■ Activity
Transcribe the entries exactly. Start at the top, stop after the line with "Task: Click the heart icon on 좋아요", and omit every picture.

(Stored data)
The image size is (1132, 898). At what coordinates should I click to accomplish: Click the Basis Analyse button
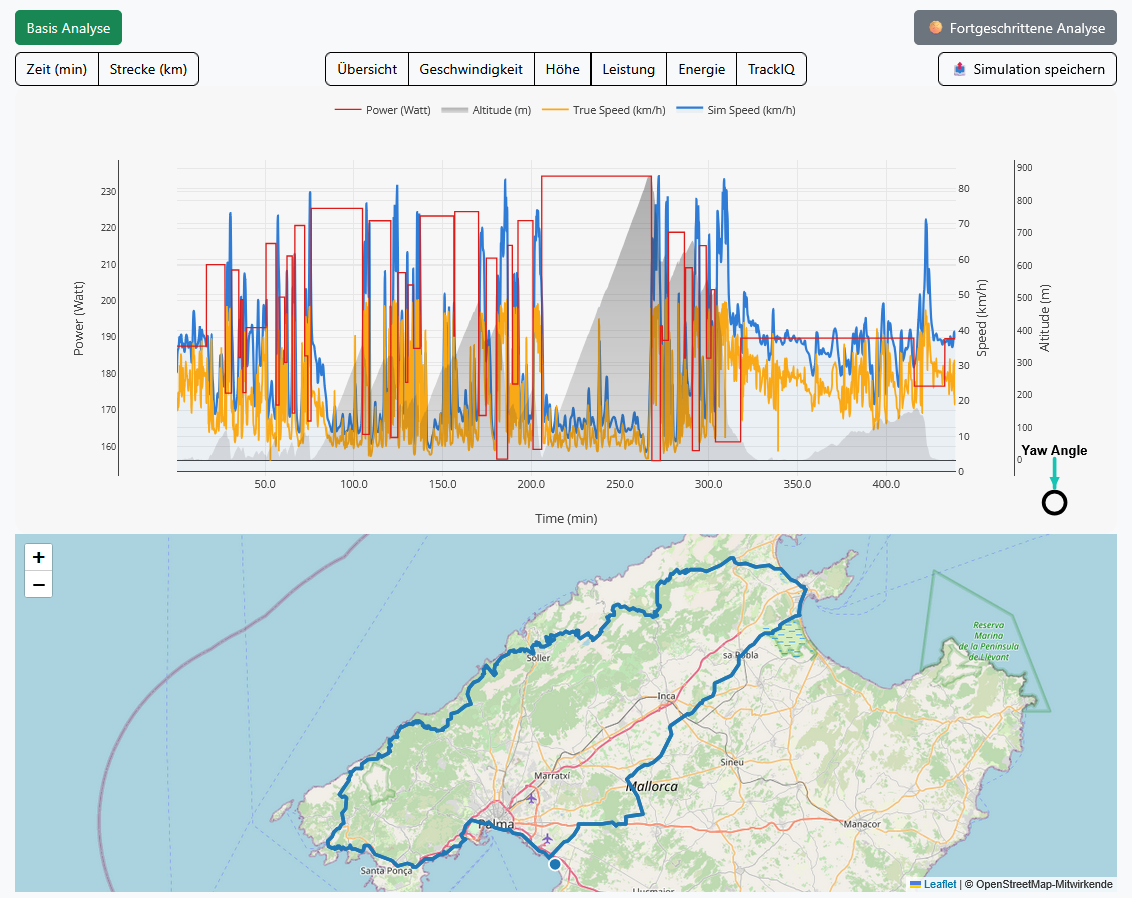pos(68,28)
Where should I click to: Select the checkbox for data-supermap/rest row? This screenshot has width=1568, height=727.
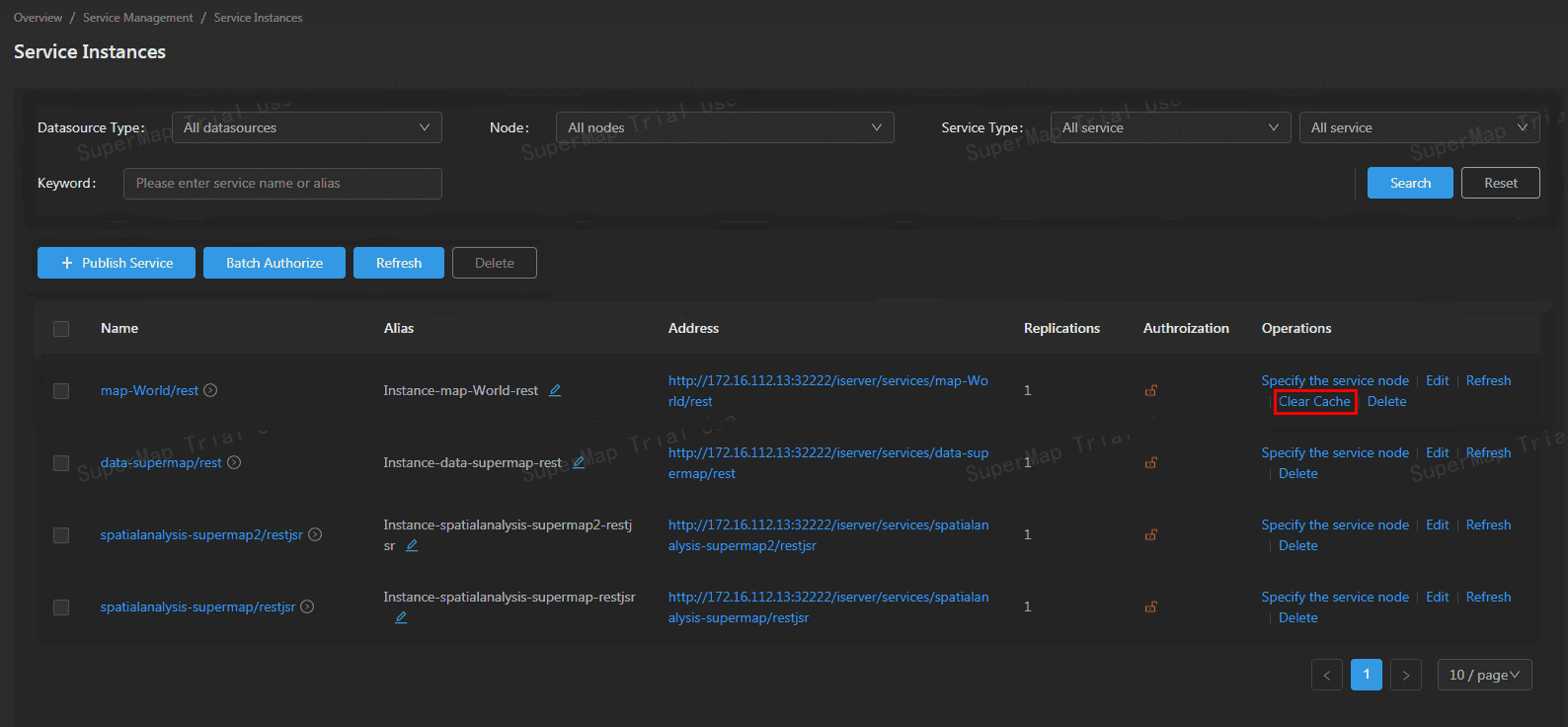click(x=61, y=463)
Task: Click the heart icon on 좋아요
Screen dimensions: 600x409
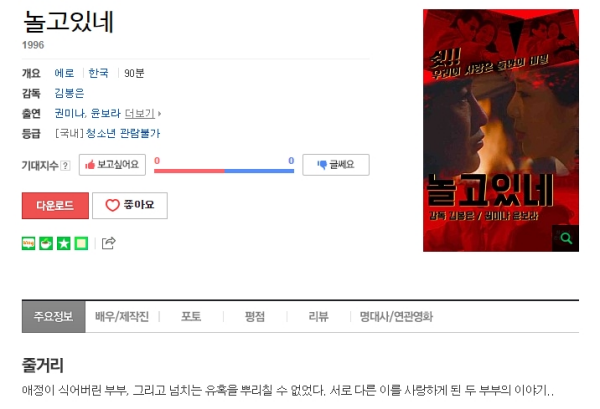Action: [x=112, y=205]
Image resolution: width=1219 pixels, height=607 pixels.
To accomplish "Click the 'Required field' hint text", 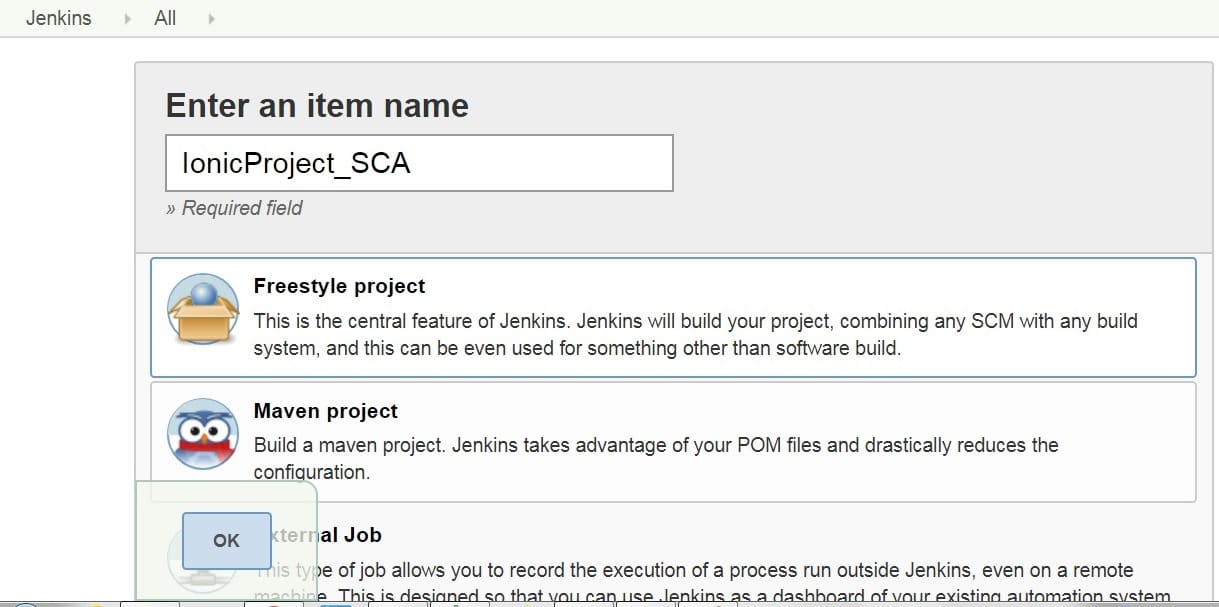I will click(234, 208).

■ Result of the task
The image size is (1132, 898). At what coordinates should I click to accomplish: Click the Basis Analyse button
pos(68,28)
Where should I click to: Select the checkbox for data-supermap/rest row? This screenshot has width=1568, height=727.
click(x=61, y=463)
Task: Click the heart icon on 좋아요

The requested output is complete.